--- Quoted passage ---
The Senate (from the Latin senatus, council of elders) was expected to provide a check on the popularly elected House. Envisioning an American House of Lords, some delegates to the Constitutional Convention proposed that senators serve for life, at no salary. The convention rejected these strictures, but the Constitution assigns senators six-year terms and requires them to be at least thirty years of age and citizens for nine years (compared with two-year terms, a twenty-five-year age minimum, and seven years of citizenship for representatives). Although the federal Constitution sets no property-holding qualifications for senators, delegates depicted a Senate that would represent landed and commercial interests. "This checking branch must have great personal property," GOUVERNEUR MORRIS, insisted, "it must have the aristocratic spirit; it must love to lord it through pride." "A good Senate," said EDMUND RANDOLPH, would serve as a cure for the "turbulence and follies of democracy" under which the Congress of the Articles of Confederation had labored. JAMES MADISON observed that while the House might err out of fickleness and passion, the Senate would provide "a necessary fence against this danger."

The delegates first considered assigning appointment of judges and making of treaties to the Senate, but eventually divided these powers between the chief executive and the Senate. The Senate would advise and consent?or withhold consent?on presidential nominations and treaties negotiated by the executive branch. The Senate would share all powers of Congress and participate in all legislative functions. Senators could introduce and amend bills and resolutions without restriction, except that revenue bills must originate in the House, because "the people should hold the purse strings."

--- Exercise input ---
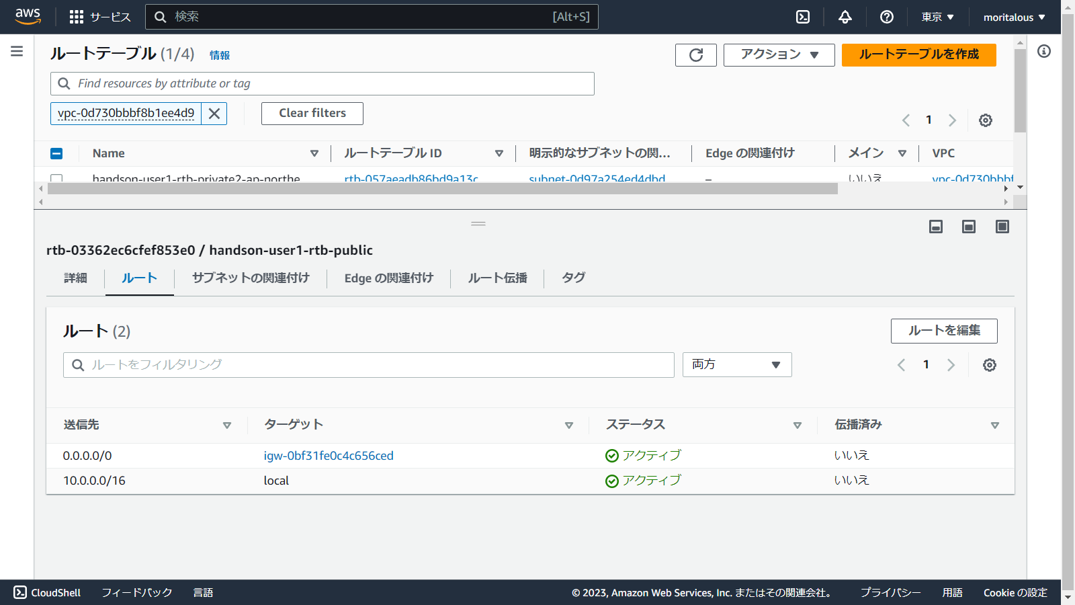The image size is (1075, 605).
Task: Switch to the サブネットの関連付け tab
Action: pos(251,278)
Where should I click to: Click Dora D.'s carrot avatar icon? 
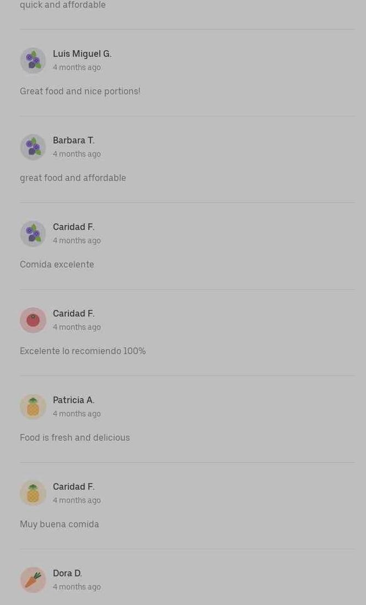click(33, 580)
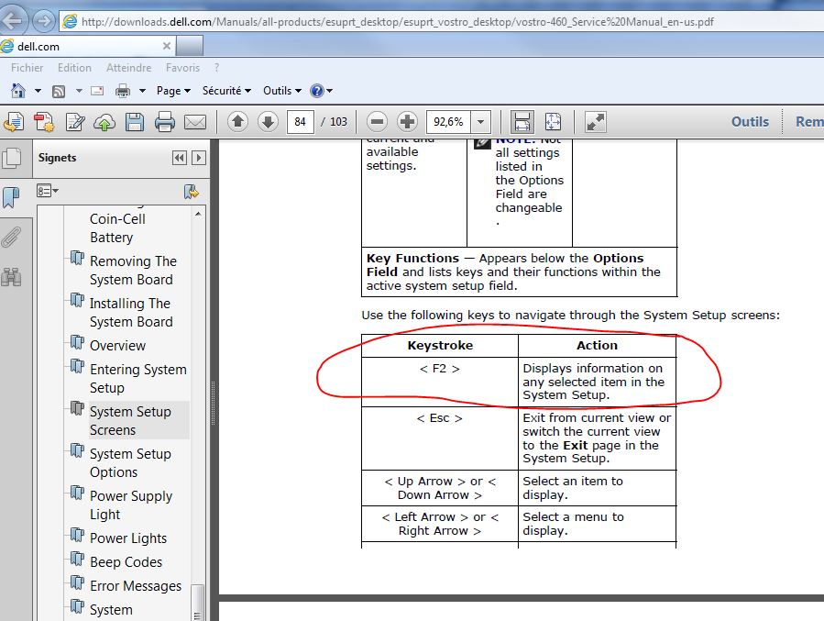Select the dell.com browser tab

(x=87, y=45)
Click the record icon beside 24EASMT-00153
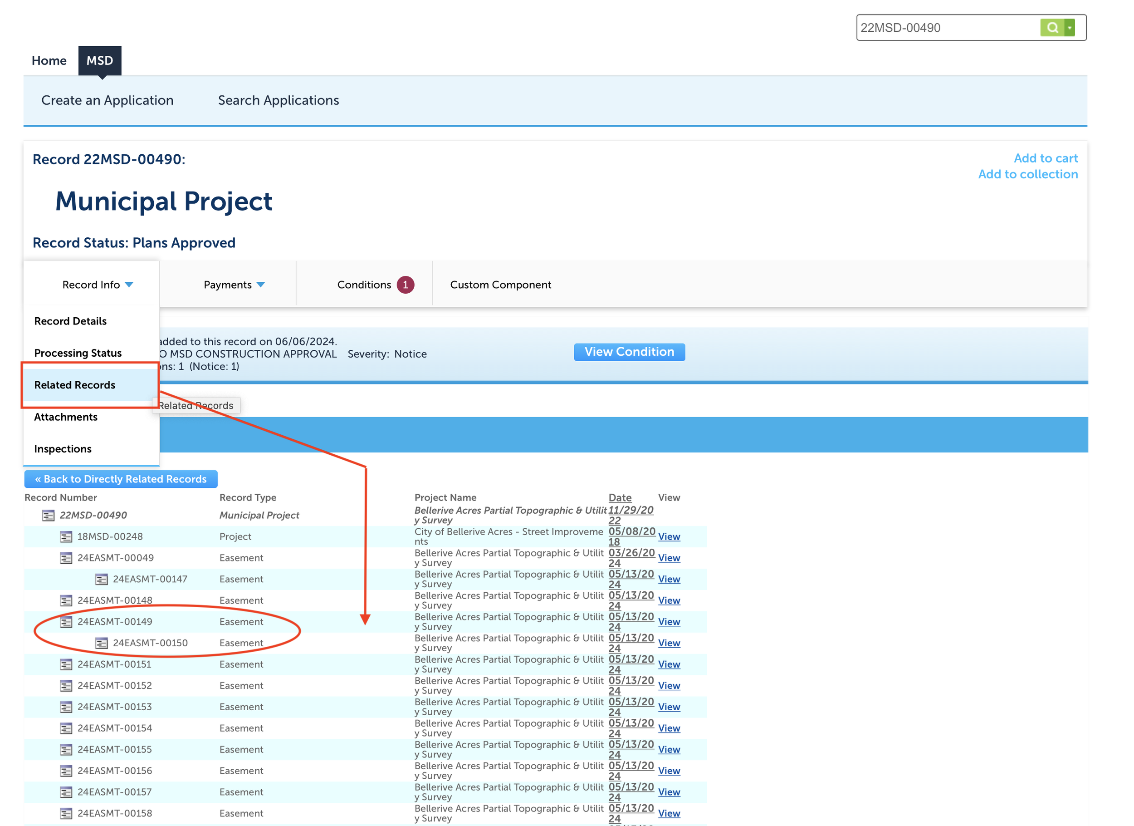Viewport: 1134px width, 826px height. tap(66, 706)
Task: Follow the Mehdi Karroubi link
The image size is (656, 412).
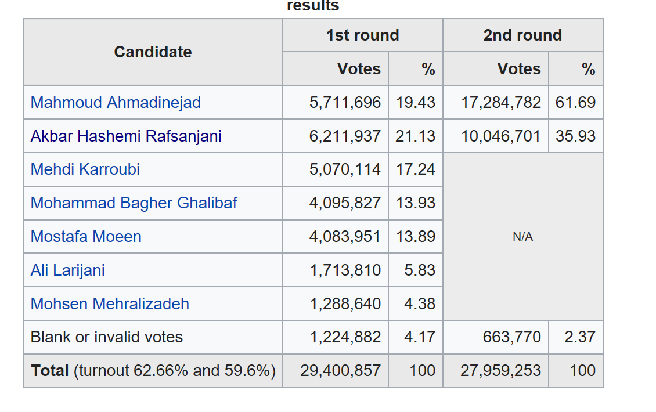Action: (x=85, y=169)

--- Exercise set ---
(a) Say whether each statement agrees with the passage on the Senate, answering yes or no and quoting the words of the passage that decide it: (i) senators serve six-year terms; (ii) the federal Constitution requires senators to hold property; (iii) revenue bills must originate in the Senate.
(b) Please return the records from the line with "Where should I" through the end of the records, copied exactly, with the pictures left out.
The records are unrelated to the passage on the Senate.

--- Final results ---
(a)
(i) Yes: "the Constitution assigns senators six-year terms"
(ii) No: "the federal Constitution sets no property-holding qualifications for senators"
(iii) No: "revenue bills must originate in the House"

(b)
Where should I click to: Click Dora D.'s carrot avatar icon? 
click(33, 580)
Select the dell.com browser tab

(x=87, y=45)
Click the record icon beside 24EASMT-00153
Viewport: 1134px width, 826px height. tap(66, 706)
Task: Follow the Mehdi Karroubi link
The image size is (656, 412).
Action: (x=85, y=169)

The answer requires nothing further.